Reduced Electroencephalogram Complexity in Postoperative Delirium

Sean Tanabe, Maggie Parker, Richard Lennertz, Robert A Pearce, Matthew I Banks, Robert D Sanders, Sean Tanabe, Maggie Parker, Richard Lennertz, Robert A Pearce, Matthew I Banks, Robert D Sanders

Abstract

Delirium is associated with electroencephalogram (EEG) slowing and impairments in connectivity. We hypothesized that delirium would be accompanied by a reduction in the available cortical information (ie, there is less information processing occurring), as measured by a surrogate, Lempil-Ziv Complexity (LZC), a measure of time-domain complexity. Two ongoing perioperative cohort studies (NCT03124303, NCT02926417) contributed EEG data from 91 patients before and after surgery; 89 participants were used in the analyses. After cleaning and filtering (0.1-50Hz), the perioperative change in LZC and LZC normalized (LZCn) to a phase-shuffled distribution were calculated. The primary outcome was the correlation of within-patient paired changes in delirium severity (Delirium Rating Scale-98 [DRS]) and LZC. Scalp-wide threshold-free cluster enhancement was employed for multiple comparison correction. LZC negatively correlated with DRS in a scalp-wide manner (peak channel r2 = .199, p < .001). This whole brain effect remained for LZCn, though the correlations were weaker (peak channel r2 = .076, p = .010). Delirium diagnosis was similarly associated with decreases in LZC (peak channel p < .001). For LZCn, the topological significance was constrained to the midline posterior regions (peak channel p = .006). We found a negative correlation of LZC in the posterior and temporal regions with monocyte chemoattractant protein-1 (peak channel r2 = .264, p < .001, n = 47) but not for LZCn. Complexity of the EEG signal fades proportionately to delirium severity implying reduced cortical information. Peripheral inflammation, as assessed by monocyte chemoattractant protein-1, does not entirely account for this effect, suggesting that additional pathogenic mechanisms are involved.

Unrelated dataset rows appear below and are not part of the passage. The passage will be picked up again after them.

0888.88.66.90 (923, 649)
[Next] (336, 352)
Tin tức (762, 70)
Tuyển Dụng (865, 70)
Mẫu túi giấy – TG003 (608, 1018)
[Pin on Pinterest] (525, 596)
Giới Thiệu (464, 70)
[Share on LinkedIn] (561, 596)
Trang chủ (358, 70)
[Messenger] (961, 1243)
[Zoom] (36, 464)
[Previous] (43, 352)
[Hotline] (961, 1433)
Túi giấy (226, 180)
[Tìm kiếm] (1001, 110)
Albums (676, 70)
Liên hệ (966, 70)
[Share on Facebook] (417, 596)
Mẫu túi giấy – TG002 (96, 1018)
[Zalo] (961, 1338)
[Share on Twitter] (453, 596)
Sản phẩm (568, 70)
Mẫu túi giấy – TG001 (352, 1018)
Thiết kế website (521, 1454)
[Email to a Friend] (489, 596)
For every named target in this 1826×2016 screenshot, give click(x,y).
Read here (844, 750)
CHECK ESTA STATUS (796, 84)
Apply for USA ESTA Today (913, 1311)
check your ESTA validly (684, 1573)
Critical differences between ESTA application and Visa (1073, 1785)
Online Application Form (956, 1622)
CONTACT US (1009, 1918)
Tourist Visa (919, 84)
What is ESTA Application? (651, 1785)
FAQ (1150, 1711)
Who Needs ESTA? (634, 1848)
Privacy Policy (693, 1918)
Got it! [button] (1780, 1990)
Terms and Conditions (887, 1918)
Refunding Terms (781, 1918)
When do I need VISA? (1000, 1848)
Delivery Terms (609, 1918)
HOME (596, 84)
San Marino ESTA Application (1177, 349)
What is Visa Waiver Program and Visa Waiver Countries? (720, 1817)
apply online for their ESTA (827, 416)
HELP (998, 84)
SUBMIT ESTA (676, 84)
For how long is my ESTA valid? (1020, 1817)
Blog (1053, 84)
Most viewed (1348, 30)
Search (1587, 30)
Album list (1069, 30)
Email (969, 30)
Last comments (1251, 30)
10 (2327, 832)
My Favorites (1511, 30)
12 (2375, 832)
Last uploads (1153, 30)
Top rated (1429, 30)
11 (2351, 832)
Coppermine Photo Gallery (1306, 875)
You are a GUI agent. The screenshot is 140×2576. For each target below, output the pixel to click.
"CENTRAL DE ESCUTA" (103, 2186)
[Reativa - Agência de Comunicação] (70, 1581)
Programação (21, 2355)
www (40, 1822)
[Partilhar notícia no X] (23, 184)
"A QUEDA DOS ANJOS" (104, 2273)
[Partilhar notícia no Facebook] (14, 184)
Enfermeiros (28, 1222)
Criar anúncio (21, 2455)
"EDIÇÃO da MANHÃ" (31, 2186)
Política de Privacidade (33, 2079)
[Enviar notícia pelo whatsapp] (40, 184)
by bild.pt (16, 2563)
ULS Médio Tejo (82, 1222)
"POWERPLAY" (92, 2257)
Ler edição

Keywords: Age-related pathology; Inflammation; Neurodegeneration.

© The Author(s) 2021. Published by Oxford University Press on behalf of The Gerontological Society of America. All rights reserved. For permissions, please e-mail: journals.permissions@oup.com.

Figures

Figure 1.
Figure 1.
STROBE diagram. (A) Study design. Delirium severity (DRS) is collected during delirium assessments, both preoperative and postoperative visits. (B) Data are from IPODB2 and IPODB3 perioperative cohort studies.
Figure 2.
Figure 2.
Delirium severity (DRS) is associated with decreased Lempel Ziv Complexity (LZC). Correlation of change in DRS with (A) LZC (n = 88) and (B) LZCn (n = 88) with statistically significant electrodes shown by white dots (corrected TFCE, p < .05). Example channel Spearman’s correlation plotted at 90th percentile effect size overlapping between LZC and LZCn, shown by white “X” in (A) and black “X” in (B) (channel 179).
Figure 3.
Figure 3.
Delirium incidence is associated with decreased Lempel Ziv Complexity. Contrast between LZC of patients who do and do not incur delirium with statistically significant electrodes shown by white dots (corrected TFCE t-map p < .05). Analysis of (A) LZC and (B) LZCn (No-delirium n = 59, Delirium n = 30). Example 2-sided Wilcoxon rank sum test plotted at 90th percentile effect size overlapping between LZC and LZCn, shown by white “X” in (A) and black “X” in (B) (channel 136), *p < .01, **p < .001.
Figure 4.
Figure 4.
Lempel Ziv Complexity correlation with MCP-1. (A) LZC analysis (n = 47) and (B) LZCn analysis (n = 47) with statistically significant electrodes shown by white dots (corrected TFCE p < .05). Example Spearman’s correlation plotted at 90th percentile effect size overlapping between LZC and LZCn, shown by white and black “X” (channel 87).